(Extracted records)
--- --- ---

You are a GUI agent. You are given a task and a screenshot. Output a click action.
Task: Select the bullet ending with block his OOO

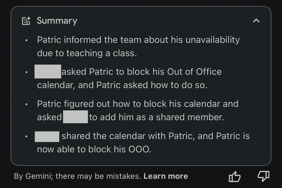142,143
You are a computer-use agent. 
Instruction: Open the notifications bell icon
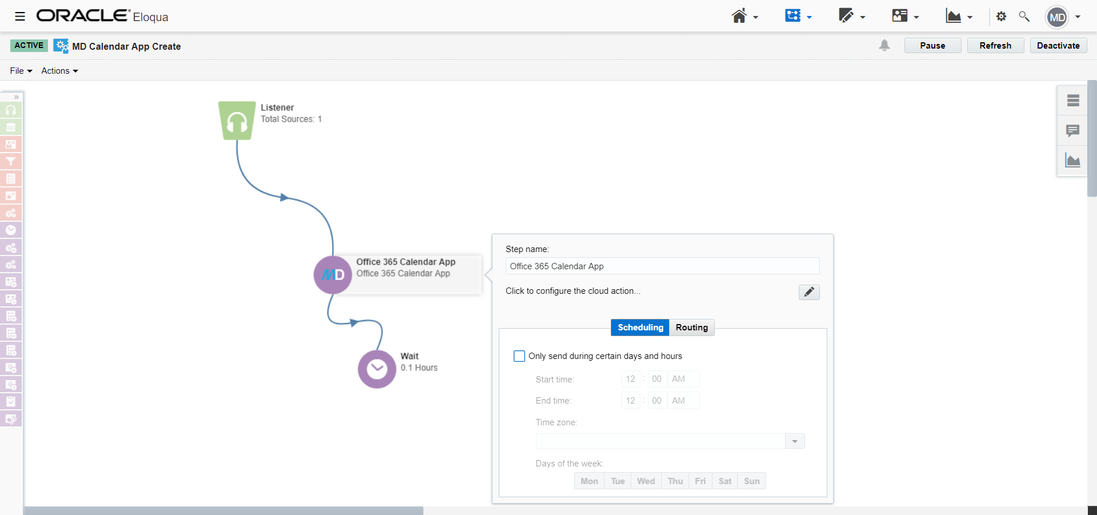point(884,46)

--- --- ---

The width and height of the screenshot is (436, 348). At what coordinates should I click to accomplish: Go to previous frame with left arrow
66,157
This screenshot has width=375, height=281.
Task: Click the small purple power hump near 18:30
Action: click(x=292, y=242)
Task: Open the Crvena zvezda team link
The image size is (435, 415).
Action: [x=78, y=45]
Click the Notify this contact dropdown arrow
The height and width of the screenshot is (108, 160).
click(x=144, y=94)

--- --- ---

→ **GOAL OF THE EXERCISE**: A complete answer reproduces every line of the records in which the word "agent" occurs.

→ **WRITTEN SOLUTION**:
You are a GUI agent. You are given a task and a screenshot. Output a click action.
You are a computer-use agent. 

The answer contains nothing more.